Я раззлавалася! І ўжо ў момант вырашыла, што мы паедзем. Нібы пачала збірацца, лічыць грошы.

Пытаюся ў дачкі: 

— Можа паедзем самі?

— Не, гэта небяспечна, мама.

— А што можа здарыцца?

— Дык усё можа здарыцца.

Так, канешне. Усё можа здарыцца. І арыштаваць на мяжы могуць.

Пошту ўжо не прымаюць у Беларусь. Паеду ў пятніцу ў Талін, буду прасіць, каб узялі перадачу для сына. 

***

— А ў Рыгу паедзем? Як планавалі? Ты хочаш?

— Можа… Можа, як стане цяплей.

— Добра. Як стане цяплей. 

А можа яшчэ там прымаюць пошту ў Беларусь? Было б добра.

***

I.:

Дети в школе играют в [РКН] с игрушечными пистолетами, которые сами «слепили» на 23 февраля:

— Чур я за Украину буду!

— А я за наших.

Поделились примерно поровну.

Разговор с мальчиком восьми лет:

— Здравствуйте!

— Здравствуй, Саша!

— А я вот тут флаг России нарисовал.

Ведёт меня в рекреационную зону, где расположена стена для рисования мелом:

— Только я красного мелка не нашел. Я вместо него оранжевый использовал.

Долго стою и смотрю на флаг во всю стену — бело-сине-практически желтый.

Шок. Занавес.

***

A.:

Новые начала

Лет пять назад на одной из вечеринок в студенческом общежитии друзья в полушутку предложили поднять с ними бокал за то, чтобы революции не было. И хоть это было беззлобной шуткой, бокал я опустил. 

За победу революции! 

Только за победу революции ты можешь пить, пока ты молод и беден. Революция обязательно случается в обществе, пока оно живо. Это такой же закономерный процесс, как кризисы в экономике. От нее нельзя убежать, накопленная ярость все равно прорвется. Если ты не делаешь свою революцию — ты так или иначе поучаствуешь в чужой.

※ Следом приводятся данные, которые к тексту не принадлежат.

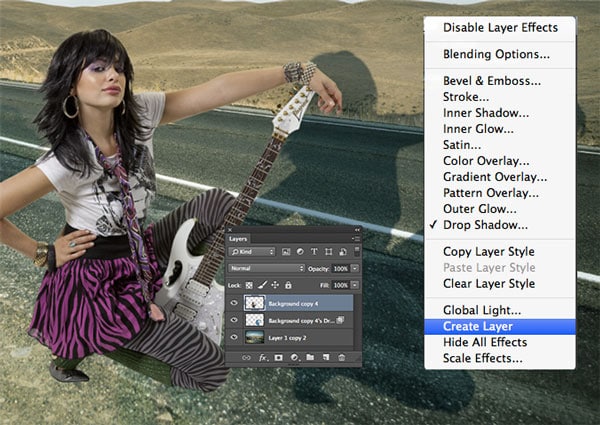Open the Normal blend mode dropdown

(266, 268)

Революции и войны питаются одной энергией и поначалу приносят похожие плоды: неопределенность, потерянность, муки выбора, экономический упадок. Но революция хотя бы носит в себе зерно нового. 

Я не участвую в [РКН]. Но я могу и буду участвовать в революции. Пять лет назад я выработал для себя концепцию революции 24/7. Революция, политическая ли, культурная, научная, случается тогда, когда привычка, рутина взрывается многочисленными и радикально новыми занятиями. Поиск нового плана и новых начал — единственное, что сейчас возвращает меня к жизни.

Ярость даст мне сил. Это время — первый раз в моей сознательной жизни, когда я уже вырос и готов держать удар. И я принимаю бой.

P.S. Чтобы быть до конца честным, то чувство ярости меня собирает из состояния бессильной размазанности и поглощения новостей целыми эшелонами. Моя борьба пока проходит на диване и в моей голове, и пока что это тело ничего достойного не сделало. Но в проблесках мелькает это, да: ярость, безумные идеи и жажда хоть какого дела. Пойду посплю хоть полтора часа перед работой.